### Prompt
Word for word, copy each record that comes after this.

========================================

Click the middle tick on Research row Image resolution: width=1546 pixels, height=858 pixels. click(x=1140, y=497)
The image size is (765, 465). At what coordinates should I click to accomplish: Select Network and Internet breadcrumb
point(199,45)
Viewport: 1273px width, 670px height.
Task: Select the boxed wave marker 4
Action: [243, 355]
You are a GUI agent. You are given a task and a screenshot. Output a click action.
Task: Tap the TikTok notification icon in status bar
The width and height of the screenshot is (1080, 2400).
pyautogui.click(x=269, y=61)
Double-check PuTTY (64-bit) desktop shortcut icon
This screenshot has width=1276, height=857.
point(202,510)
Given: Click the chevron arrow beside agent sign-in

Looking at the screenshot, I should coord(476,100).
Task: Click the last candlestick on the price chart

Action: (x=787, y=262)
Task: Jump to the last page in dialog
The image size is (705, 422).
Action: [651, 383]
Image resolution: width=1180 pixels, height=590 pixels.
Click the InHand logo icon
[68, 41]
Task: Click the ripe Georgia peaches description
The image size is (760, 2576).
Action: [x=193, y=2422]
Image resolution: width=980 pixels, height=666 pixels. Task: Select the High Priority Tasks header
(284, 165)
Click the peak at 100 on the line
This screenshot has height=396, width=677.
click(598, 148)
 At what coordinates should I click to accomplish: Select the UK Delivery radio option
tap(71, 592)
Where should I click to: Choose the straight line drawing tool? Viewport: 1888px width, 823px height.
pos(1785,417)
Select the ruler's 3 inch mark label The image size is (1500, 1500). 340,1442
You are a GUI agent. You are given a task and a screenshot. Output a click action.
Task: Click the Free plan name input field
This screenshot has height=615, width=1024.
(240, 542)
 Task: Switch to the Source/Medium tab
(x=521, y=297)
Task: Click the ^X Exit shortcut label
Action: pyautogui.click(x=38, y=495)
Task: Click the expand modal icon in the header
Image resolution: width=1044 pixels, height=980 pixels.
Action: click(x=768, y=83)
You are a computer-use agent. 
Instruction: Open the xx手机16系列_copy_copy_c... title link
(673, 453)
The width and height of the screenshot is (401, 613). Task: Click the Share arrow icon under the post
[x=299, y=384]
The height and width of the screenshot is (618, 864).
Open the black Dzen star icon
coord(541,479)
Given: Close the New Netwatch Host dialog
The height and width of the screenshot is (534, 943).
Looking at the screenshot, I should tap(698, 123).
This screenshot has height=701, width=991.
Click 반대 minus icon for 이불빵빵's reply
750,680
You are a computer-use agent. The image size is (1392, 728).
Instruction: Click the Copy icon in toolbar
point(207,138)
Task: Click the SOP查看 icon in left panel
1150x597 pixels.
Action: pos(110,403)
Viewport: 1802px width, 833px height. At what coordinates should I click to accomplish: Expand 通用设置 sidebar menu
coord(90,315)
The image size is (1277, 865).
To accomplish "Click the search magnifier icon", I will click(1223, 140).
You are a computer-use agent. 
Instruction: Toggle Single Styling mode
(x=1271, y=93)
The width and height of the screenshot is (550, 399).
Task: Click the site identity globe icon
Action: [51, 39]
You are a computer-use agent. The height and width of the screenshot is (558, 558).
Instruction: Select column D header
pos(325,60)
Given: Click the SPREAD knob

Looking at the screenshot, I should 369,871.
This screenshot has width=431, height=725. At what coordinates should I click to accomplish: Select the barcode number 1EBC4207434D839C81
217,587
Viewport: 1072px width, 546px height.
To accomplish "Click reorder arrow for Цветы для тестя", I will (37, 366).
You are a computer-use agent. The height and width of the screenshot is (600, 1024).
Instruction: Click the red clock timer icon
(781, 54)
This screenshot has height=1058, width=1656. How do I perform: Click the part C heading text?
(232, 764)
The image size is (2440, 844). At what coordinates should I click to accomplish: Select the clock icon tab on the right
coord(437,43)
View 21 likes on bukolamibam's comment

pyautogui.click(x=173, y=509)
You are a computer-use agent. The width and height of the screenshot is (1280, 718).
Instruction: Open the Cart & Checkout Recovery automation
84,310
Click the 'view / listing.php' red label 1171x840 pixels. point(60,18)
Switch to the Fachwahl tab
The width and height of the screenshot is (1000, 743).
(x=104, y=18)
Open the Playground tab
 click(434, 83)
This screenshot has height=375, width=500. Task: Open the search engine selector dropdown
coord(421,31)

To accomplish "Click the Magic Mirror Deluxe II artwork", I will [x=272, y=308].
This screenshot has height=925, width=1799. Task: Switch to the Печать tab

========================================

### Task result
Click the middle tick on Research row Image resolution: width=1546 pixels, height=858 pixels. click(x=1140, y=497)
The image size is (765, 465). At what coordinates should I click to accomplish: Select Network and Internet breadcrumb
point(199,45)
Viewport: 1273px width, 670px height.
Task: Select the boxed wave marker 4
Action: [243, 355]
You are a GUI agent. You are given a task and a screenshot. Output a click action.
Task: Tap the TikTok notification icon in status bar
The width and height of the screenshot is (1080, 2400).
pyautogui.click(x=269, y=61)
Double-check PuTTY (64-bit) desktop shortcut icon
This screenshot has width=1276, height=857.
point(202,510)
Given: Click the chevron arrow beside agent sign-in

Looking at the screenshot, I should coord(476,100).
Task: Click the last candlestick on the price chart

Action: (x=787, y=262)
Task: Jump to the last page in dialog
The image size is (705, 422).
Action: [651, 383]
Image resolution: width=1180 pixels, height=590 pixels.
Click the InHand logo icon
[68, 41]
Task: Click the ripe Georgia peaches description
The image size is (760, 2576).
Action: [x=193, y=2422]
Image resolution: width=980 pixels, height=666 pixels. Task: Select the High Priority Tasks header
(284, 165)
Click the peak at 100 on the line
This screenshot has height=396, width=677.
click(598, 148)
 At what coordinates should I click to accomplish: Select the UK Delivery radio option
tap(71, 592)
Where should I click to: Choose the straight line drawing tool? Viewport: 1888px width, 823px height.
pos(1785,417)
Select the ruler's 3 inch mark label The image size is (1500, 1500). 340,1442
You are a GUI agent. You are given a task and a screenshot. Output a click action.
Task: Click the Free plan name input field
This screenshot has height=615, width=1024.
(240, 542)
 Task: Switch to the Source/Medium tab
(x=521, y=297)
Task: Click the ^X Exit shortcut label
Action: pyautogui.click(x=38, y=495)
Task: Click the expand modal icon in the header
Image resolution: width=1044 pixels, height=980 pixels.
Action: click(x=768, y=83)
You are a computer-use agent. 
Instruction: Open the xx手机16系列_copy_copy_c... title link
(673, 453)
The width and height of the screenshot is (401, 613). Task: Click the Share arrow icon under the post
[x=299, y=384]
The height and width of the screenshot is (618, 864).
Open the black Dzen star icon
coord(541,479)
Given: Close the New Netwatch Host dialog
The height and width of the screenshot is (534, 943).
Looking at the screenshot, I should tap(698, 123).
This screenshot has height=701, width=991.
Click 반대 minus icon for 이불빵빵's reply
750,680
You are a computer-use agent. The image size is (1392, 728).
Instruction: Click the Copy icon in toolbar
point(207,138)
Task: Click the SOP查看 icon in left panel
1150x597 pixels.
Action: pos(110,403)
Viewport: 1802px width, 833px height. At what coordinates should I click to accomplish: Expand 通用设置 sidebar menu
coord(90,315)
The image size is (1277, 865).
To accomplish "Click the search magnifier icon", I will click(1223, 140).
You are a computer-use agent. 
Instruction: Toggle Single Styling mode
(x=1271, y=93)
The width and height of the screenshot is (550, 399).
Task: Click the site identity globe icon
Action: [51, 39]
You are a computer-use agent. The height and width of the screenshot is (558, 558).
Instruction: Select column D header
pos(325,60)
Given: Click the SPREAD knob

Looking at the screenshot, I should 369,871.
This screenshot has width=431, height=725. At what coordinates should I click to accomplish: Select the barcode number 1EBC4207434D839C81
217,587
Viewport: 1072px width, 546px height.
To accomplish "Click reorder arrow for Цветы для тестя", I will (37, 366).
You are a computer-use agent. The height and width of the screenshot is (600, 1024).
Instruction: Click the red clock timer icon
(781, 54)
This screenshot has height=1058, width=1656. How do I perform: Click the part C heading text?
(232, 764)
The image size is (2440, 844). At what coordinates should I click to accomplish: Select the clock icon tab on the right
coord(437,43)
View 21 likes on bukolamibam's comment

pyautogui.click(x=173, y=509)
You are a computer-use agent. The width and height of the screenshot is (1280, 718).
Instruction: Open the Cart & Checkout Recovery automation
84,310
Click the 'view / listing.php' red label 1171x840 pixels. point(60,18)
Switch to the Fachwahl tab
The width and height of the screenshot is (1000, 743).
(x=104, y=18)
Open the Playground tab
 click(434, 83)
This screenshot has height=375, width=500. Task: Open the search engine selector dropdown
coord(421,31)

To accomplish "Click the Magic Mirror Deluxe II artwork", I will [x=272, y=308].
This screenshot has height=925, width=1799. Task: Switch to the Печать tab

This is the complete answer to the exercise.